ASSIGNED TASK » Look through the entries below and report every line that has "Select".
___ DATA RECORDS
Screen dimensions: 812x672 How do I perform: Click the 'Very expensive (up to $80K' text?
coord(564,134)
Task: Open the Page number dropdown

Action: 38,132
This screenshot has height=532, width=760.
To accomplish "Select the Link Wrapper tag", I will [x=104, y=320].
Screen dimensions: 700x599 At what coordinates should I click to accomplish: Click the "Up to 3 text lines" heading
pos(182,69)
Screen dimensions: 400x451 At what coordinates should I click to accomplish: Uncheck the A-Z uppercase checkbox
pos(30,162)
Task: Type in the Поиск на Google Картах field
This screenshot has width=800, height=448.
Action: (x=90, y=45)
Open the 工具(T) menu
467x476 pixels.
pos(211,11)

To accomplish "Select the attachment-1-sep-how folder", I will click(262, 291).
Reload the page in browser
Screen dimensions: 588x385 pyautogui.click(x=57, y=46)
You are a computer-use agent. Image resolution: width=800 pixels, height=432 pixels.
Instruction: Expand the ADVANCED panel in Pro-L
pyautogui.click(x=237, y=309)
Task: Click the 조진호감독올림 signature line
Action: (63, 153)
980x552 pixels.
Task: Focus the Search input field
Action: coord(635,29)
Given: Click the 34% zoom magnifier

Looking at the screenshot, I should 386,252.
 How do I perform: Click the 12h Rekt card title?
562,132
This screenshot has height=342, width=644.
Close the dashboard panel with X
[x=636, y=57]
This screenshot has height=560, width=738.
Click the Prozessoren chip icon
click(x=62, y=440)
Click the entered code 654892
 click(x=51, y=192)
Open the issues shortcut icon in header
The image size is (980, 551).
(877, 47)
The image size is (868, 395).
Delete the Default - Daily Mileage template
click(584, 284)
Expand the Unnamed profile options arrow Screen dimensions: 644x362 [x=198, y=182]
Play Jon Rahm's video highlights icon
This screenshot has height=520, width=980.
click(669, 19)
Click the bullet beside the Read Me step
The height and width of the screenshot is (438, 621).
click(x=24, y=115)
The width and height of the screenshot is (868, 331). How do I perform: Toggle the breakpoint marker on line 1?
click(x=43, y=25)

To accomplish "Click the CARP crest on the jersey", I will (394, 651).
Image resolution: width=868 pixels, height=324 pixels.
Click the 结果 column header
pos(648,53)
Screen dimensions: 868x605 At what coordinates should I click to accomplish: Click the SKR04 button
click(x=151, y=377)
______
RESPONSE BOX »
To accomplish "Select the Link Wrapper tag", I will [x=104, y=320].
To accomplish "Select the attachment-1-sep-how folder", I will click(262, 291).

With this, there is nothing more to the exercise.